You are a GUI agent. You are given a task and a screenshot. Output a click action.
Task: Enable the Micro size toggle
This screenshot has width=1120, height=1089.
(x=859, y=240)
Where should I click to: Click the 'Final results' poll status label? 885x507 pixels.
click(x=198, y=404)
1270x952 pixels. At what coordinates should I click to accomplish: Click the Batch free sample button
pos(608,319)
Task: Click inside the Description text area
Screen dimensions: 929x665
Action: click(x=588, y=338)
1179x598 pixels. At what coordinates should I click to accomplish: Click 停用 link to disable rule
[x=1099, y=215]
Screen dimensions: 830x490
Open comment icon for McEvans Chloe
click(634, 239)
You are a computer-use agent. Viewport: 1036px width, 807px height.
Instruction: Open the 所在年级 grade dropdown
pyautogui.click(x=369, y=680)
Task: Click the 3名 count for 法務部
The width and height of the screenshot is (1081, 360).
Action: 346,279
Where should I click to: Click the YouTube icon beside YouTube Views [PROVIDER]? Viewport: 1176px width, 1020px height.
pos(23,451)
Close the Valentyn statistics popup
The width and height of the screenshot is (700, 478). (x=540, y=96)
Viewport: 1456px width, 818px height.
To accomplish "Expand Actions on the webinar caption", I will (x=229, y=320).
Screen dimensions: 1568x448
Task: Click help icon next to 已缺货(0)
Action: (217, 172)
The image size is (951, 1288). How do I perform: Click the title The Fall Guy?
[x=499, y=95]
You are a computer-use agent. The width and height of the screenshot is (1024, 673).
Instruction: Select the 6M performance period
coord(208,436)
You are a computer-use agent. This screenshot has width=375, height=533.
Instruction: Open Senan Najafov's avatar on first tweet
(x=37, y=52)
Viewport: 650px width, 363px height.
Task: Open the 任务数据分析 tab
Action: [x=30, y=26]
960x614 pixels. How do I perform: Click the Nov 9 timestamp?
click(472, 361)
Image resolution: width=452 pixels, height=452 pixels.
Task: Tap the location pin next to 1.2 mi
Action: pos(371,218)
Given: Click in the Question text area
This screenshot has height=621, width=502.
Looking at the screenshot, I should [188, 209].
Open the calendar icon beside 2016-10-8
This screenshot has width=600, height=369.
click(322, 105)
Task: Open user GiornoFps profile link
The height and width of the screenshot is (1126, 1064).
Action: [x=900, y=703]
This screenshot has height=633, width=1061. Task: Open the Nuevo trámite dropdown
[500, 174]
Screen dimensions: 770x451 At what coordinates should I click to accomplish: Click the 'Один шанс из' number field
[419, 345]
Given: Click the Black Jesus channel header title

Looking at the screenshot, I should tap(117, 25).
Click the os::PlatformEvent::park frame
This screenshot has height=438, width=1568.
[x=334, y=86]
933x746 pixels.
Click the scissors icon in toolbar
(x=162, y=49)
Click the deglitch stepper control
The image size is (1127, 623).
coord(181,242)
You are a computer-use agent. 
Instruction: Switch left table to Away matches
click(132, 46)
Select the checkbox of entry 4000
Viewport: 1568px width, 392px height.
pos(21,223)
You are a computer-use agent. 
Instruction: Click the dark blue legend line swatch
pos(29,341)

Exercise details: Everything from the line containing "Instruction: Click the" to the end of the records must be written out exactly; include both of those lines and no others.

Answer space:
Instruction: Click the dark blue legend line swatch
pos(29,341)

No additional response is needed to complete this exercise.